Article - December 18, 2012
Oil exporters in Nigeria find an energy problem in the former state-run electricity-based economy
For years, the emerging Nigeria has been undergoing a series of reforms, according to the OECD. The growth rate is at a robust 7 per cent, impelled by non-oil-based sectors such as telecommunications, construction industry, wholesale and retail, hospitality, industry and agriculture.

Since oil was discovered in Nigeria in 1958, it has made up 90 per cent of the country’s income from exports, resulting in immense environmental damage in the Niger Delta region. The World Bank pointed out that one of the main hindrances to sustainable development in the country was the lack of energy infrastructure. Therefore the sixth most important oil exporter in the world lagged behind its African neighbours in terms of energy supply. Put into figures, it takes an average of 260 days for a power connector to be installed, as stated in the Doing Business Report for 2013. That is twice as long as the average in South Africa and 2.6 times the average of the OECD.

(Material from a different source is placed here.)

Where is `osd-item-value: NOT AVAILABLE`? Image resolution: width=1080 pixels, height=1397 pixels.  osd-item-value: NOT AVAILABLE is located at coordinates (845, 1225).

“40,000MW instead of 4,000MW – it means that we have to take a huge step forward but it will be possible with the right infrastructure.”

Bolaji Oyesiku,
General Manager of Ibadan Electricity Distribution Co

The country intends to achieve an average growth rate of at least 6.5 per cent for the coming years. Energy production is supposed to grow 10 times in the next five years to 40,000MW. Bolaji Oyesiku, General Manager of Ibadan Electricity Distribution Company is one of those committed to achieve this ambitious goal.

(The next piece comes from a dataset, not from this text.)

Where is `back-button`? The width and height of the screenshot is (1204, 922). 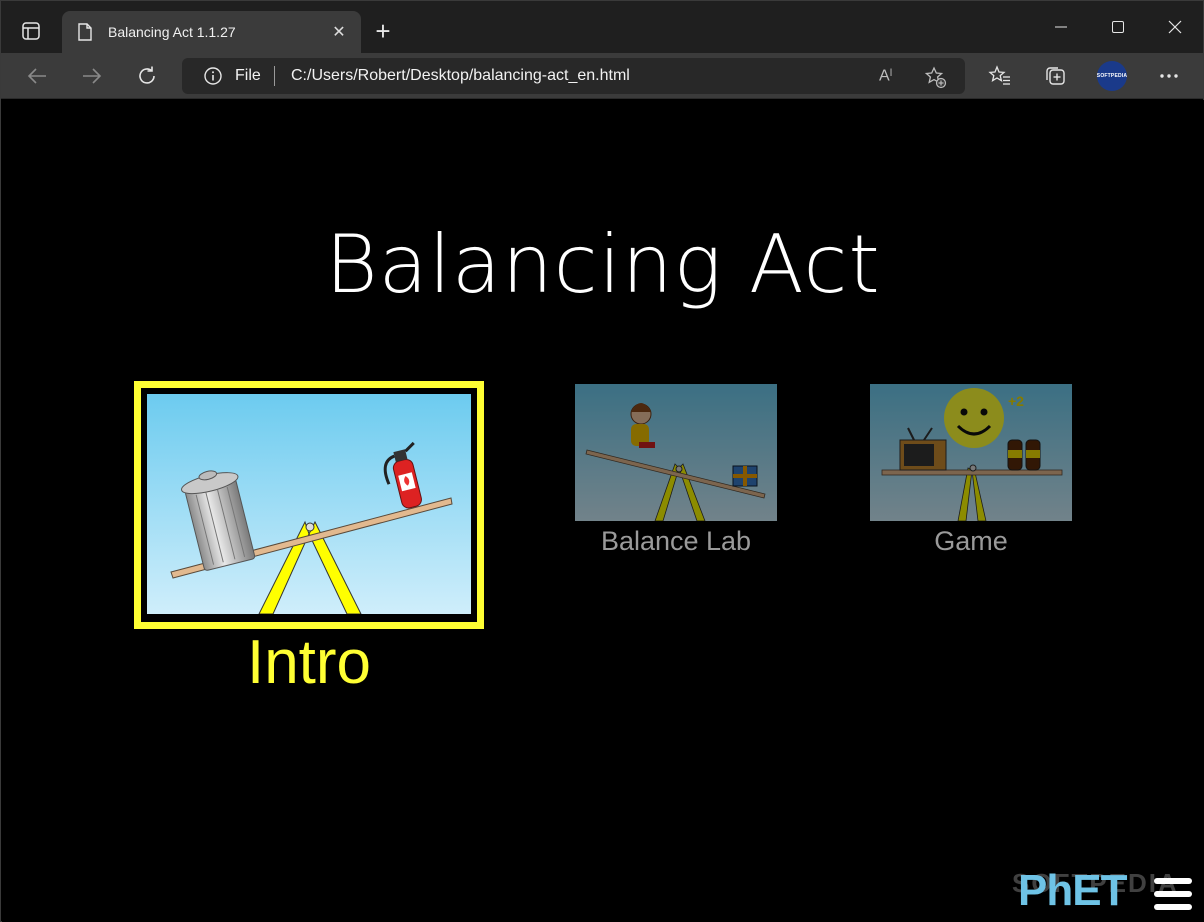
back-button is located at coordinates (37, 76).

“It means taking a huge step forward,” he says. But it will only be possible with the right infrastructure. “The amount of energy that we are talking about could be produced just in Lagos.” His advice is to build up a liberalised energy sector and seek help from abroad, through partnerships with energy suppliers like Ibadan, which took its name from the city of 5 million inhabitants in the southwest of the country. In the city of Ibadan there are food, cigarette and printing companies. At the moment the main energy suppliers are not able to produce electricity at full capacity due to technical reasons.

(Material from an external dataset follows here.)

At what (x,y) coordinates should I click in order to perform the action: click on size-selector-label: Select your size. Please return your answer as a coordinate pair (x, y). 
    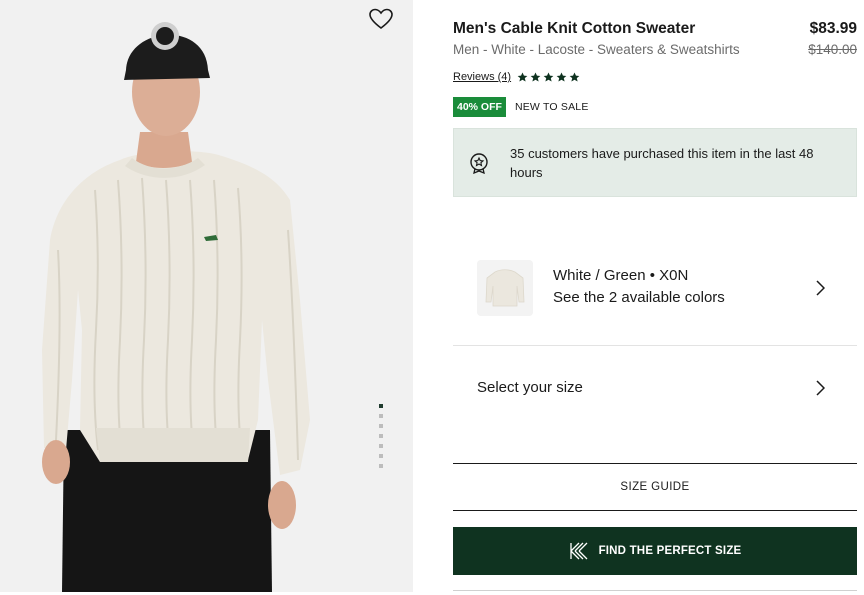
    Looking at the image, I should click on (530, 388).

That leads to power cuts that drive up prices and create shortages. Ibadan, for example, is one of the biggest energy suppliers in the country. At present it produces an average of 250MW, though its technology enables the company to produce three times as much.

If it is reequipped, it can produce four times as much or even more. But how is that achievable? One thing is clear: alternative energies would not be able to provide, at this stage, the necessary amount. At the moment the main bottleneck factor is the lack of employees with specialised skills. Furthermore the technological impulse has to come from abroad. Mr Oyesiku explains that international partners that enter a privatised energy sector are welcome, should they contribute with ideas and technology and are therefore able to drive the whole country forward.

In search of a simplified answer to the problem, it is important to look at unconventional solutions as well. For example, as the banking system of Nigeria weakens, some Ibadan customers have recently been able to pay by using a scratch card system. The cards work in a similar way to mobile phone cards, where customers can pay as they go. Those who have problems paying the monthly electricity bill can divide the amount. As a result the customer gets less stressed and paying the bills becomes more affordable. The company, on the other hand, increases its profits.

The pilot phase has already been a success and the export of the idea into other regions of the country is likely. The Point of Sale (POS) system, the energy card and payment through the internet have become within reach of the population.
“We are very surprised at the good results,” Mr Oyesiku says. Having an open mind to new ideas is what makes a good manager. “Then it is only about bringing them to the point. Investors are invited to try that too.”